It’s summer. The weather is beautiful, the water warm and inviting. It’s time once again for shorts and swimsuits. “Oh, no!” you grown. “I can’t go out with these ugly old spider veins all over my legs.” Sounds familiar. Well, it’s a common complaint for the millions of people who have these unsightly little blood vessels over their thighs and calves.

Spider veins, so called because the “arms” of these tiny dilated blood vessels appear to project outward from a central denser area like the legs of a spider from its torso, are also called sunburst varicosities, for a similar reason, or telangiectasias (“broken” blood vessels) when they cover the face. In fact, they are simply diminutive, thick venules (literally: little veins) that lie close to the surface of the skin. And because they principally carry deoxygenated blood (blood that is not saturated with oxygen needed by the tissues), they actually serve no useful function. Even nutrition-wise, it is the blood vessels hidden below the surface, within the dermis, that carry nutrients to the skin. In short, spider veins and telangiectasias are just plain, disfiguring nuisances.

The precise cause of these unwanted vessels is still the subject of investigation. However, we believe that they develop as a result of a complex interplay of genetic, hormonal and environmental factors. There is often a strong family history for their formation. You might find, for example, a mother, daughter and sister suffering the same problem. Elevated estrogen levels appear also to aggravate the condition. Not uncommonly, they worsen during pregnancy or while taking birth control pills. Individuals whose jobs require them to be on their feet a great deal, overweight persons, and those who have sustained some kind of injury to the area, including blunt trauma, cuts, lacerations, or even surgical procedures are particularly vulnerable. And while alcohol consumption has been associated with their development on the face, there are many tea totlers who complain of them, as well.

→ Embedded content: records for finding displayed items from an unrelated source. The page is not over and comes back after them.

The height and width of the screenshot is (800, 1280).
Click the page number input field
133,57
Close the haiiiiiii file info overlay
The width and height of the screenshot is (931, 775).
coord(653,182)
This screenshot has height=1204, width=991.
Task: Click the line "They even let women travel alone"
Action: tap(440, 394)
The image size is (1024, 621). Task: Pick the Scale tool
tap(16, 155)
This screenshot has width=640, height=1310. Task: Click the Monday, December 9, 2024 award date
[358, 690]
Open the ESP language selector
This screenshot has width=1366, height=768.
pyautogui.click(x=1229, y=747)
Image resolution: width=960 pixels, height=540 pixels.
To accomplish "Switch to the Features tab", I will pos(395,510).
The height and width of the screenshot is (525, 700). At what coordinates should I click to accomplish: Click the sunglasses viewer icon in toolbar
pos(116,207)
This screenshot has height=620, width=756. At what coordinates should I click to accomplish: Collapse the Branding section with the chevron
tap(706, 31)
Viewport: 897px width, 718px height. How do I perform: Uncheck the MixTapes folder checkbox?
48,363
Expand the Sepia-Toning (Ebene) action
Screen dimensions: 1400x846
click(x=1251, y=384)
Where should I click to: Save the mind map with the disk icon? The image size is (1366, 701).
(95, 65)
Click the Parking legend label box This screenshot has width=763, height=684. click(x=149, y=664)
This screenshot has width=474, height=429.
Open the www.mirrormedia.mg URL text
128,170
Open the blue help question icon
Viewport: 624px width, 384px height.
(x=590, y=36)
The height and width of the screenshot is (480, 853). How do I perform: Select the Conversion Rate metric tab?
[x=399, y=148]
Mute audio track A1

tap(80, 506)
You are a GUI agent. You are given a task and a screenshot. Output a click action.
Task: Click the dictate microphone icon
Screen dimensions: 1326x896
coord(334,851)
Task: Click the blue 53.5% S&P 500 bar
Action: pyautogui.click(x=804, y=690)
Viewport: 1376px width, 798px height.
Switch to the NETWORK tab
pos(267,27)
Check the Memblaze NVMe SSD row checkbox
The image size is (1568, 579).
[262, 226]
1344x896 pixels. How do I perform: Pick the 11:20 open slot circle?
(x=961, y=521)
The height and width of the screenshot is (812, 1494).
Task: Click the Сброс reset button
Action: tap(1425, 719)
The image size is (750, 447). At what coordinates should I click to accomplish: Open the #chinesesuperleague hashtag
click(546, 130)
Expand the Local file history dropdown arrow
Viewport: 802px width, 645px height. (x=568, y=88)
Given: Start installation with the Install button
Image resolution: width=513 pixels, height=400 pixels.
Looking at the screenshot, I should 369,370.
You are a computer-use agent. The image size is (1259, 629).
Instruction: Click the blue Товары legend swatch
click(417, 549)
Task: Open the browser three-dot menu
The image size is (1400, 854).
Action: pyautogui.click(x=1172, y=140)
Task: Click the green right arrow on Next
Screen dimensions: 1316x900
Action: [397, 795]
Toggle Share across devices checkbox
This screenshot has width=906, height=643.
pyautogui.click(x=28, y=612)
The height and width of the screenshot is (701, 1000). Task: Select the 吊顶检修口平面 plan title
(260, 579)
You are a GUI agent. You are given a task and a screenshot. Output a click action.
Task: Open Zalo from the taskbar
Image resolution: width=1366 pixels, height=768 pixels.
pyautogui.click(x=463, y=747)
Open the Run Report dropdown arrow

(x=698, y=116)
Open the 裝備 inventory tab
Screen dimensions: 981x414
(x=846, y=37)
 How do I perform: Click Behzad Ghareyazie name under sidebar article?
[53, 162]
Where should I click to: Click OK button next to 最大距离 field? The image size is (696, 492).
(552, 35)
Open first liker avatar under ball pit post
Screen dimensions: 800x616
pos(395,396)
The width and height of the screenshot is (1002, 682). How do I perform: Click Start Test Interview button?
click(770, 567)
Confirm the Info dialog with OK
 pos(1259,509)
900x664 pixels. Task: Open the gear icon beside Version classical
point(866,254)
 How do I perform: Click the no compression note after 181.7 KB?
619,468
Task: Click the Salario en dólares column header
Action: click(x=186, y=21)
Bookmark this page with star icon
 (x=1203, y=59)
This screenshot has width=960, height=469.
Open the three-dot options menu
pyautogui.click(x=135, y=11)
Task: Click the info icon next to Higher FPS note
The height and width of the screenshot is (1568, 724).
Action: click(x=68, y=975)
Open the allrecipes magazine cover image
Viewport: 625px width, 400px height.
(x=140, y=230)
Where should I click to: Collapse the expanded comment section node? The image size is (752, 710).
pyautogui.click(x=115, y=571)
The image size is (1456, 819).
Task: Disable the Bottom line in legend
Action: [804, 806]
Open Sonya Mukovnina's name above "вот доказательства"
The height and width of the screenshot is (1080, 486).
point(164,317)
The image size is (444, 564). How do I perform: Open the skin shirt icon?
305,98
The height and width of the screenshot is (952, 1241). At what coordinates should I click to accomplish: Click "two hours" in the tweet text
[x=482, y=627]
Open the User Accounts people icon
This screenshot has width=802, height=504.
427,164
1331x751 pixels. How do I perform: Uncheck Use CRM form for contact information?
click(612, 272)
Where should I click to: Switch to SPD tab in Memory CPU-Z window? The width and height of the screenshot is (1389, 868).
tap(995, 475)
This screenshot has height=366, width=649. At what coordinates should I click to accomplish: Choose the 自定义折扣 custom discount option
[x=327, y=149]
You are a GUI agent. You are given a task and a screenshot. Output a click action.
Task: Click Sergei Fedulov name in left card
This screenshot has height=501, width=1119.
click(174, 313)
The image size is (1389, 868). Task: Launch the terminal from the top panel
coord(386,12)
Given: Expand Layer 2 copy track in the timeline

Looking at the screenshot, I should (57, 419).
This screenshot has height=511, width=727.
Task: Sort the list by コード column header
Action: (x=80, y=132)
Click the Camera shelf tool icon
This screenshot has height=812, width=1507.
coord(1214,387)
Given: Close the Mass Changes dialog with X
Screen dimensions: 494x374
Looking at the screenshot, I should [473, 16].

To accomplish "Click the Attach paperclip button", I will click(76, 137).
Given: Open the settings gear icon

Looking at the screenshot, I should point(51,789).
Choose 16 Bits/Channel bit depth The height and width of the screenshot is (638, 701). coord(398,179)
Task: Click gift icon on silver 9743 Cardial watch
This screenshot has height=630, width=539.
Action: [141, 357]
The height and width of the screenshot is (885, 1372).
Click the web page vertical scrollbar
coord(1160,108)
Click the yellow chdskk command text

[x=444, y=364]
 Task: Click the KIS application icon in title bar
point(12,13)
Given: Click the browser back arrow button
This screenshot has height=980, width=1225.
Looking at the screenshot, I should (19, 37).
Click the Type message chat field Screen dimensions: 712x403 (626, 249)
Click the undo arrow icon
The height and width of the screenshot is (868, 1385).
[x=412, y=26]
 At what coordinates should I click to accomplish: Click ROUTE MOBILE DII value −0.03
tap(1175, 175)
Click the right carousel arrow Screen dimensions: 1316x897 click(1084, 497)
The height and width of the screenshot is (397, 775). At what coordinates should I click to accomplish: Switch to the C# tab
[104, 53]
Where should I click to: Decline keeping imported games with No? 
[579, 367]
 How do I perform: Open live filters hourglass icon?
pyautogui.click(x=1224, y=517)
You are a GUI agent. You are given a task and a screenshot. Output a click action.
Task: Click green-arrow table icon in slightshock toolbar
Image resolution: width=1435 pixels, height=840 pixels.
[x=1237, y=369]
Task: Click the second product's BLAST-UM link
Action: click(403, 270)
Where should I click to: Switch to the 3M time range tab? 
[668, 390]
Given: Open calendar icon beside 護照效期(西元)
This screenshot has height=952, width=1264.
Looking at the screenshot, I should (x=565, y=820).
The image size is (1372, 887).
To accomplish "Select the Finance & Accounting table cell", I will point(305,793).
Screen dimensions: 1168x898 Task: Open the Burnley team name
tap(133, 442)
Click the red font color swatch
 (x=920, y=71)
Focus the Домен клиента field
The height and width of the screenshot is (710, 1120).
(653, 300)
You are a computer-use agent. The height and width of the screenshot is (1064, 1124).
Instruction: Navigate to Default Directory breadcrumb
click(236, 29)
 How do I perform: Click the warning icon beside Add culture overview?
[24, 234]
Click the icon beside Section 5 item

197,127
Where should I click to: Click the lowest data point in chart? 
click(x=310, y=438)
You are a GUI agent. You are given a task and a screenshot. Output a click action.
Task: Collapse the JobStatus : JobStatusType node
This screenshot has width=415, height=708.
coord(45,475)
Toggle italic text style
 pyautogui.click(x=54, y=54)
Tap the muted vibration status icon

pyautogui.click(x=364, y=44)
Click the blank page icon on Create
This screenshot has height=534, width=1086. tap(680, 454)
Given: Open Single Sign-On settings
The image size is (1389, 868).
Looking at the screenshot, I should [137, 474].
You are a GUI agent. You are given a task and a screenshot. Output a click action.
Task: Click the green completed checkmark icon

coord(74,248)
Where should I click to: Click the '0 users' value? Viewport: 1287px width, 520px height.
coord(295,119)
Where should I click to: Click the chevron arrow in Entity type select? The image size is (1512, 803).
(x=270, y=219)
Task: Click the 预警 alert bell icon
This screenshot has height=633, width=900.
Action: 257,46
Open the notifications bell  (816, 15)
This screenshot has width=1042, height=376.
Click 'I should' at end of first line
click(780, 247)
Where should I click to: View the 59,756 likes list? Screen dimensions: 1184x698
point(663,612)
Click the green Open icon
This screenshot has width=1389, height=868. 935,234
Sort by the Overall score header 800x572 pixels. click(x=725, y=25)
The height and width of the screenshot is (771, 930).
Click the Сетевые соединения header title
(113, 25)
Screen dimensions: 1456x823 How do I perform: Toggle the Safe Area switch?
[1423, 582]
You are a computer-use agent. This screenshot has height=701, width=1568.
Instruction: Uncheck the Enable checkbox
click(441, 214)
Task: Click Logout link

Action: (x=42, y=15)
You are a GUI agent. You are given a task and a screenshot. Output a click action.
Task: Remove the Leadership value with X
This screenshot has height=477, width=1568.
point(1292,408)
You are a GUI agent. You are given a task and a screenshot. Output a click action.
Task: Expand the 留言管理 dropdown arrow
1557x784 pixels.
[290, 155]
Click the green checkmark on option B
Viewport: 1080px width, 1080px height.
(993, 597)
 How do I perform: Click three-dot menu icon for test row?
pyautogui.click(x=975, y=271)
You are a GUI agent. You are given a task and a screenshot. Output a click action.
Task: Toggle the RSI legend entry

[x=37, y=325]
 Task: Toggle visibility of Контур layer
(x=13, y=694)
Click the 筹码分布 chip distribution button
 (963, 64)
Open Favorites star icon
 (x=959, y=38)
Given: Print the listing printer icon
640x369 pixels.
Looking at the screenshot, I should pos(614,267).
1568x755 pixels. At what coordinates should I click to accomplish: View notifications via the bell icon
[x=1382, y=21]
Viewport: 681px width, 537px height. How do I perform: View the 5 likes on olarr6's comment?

Whatever they are called, and however they come about, countless numbers of women and men want them gone. Despite the advent of lasers, sclerotherapy remains the gold standard treatment and the commonest method for getting rid of them on the legs. Sclero, literally means “scar,” and sclerotherapy works by irritating the lining of the unwanted blood vessels to such an extent that they collapse upon themselves and eventually scar over and disappear from view entirely. For this purpose, your doctor can choose from a number of different sclerosing agents, including super concentrated salt solution (hypertonic saline).

Very tiny, dense “mats” or conglomerations of red blood vessels, known as telangiectatic matting is difficult to treat with sclerotherapy and may respond better to laser or other light therapies. On the other extreme, larger varicose blood vessels are best treated by venous stripping and ligation, ambulatory phlebectomy, and the newer, endoscopic radiofrequency surgical technique.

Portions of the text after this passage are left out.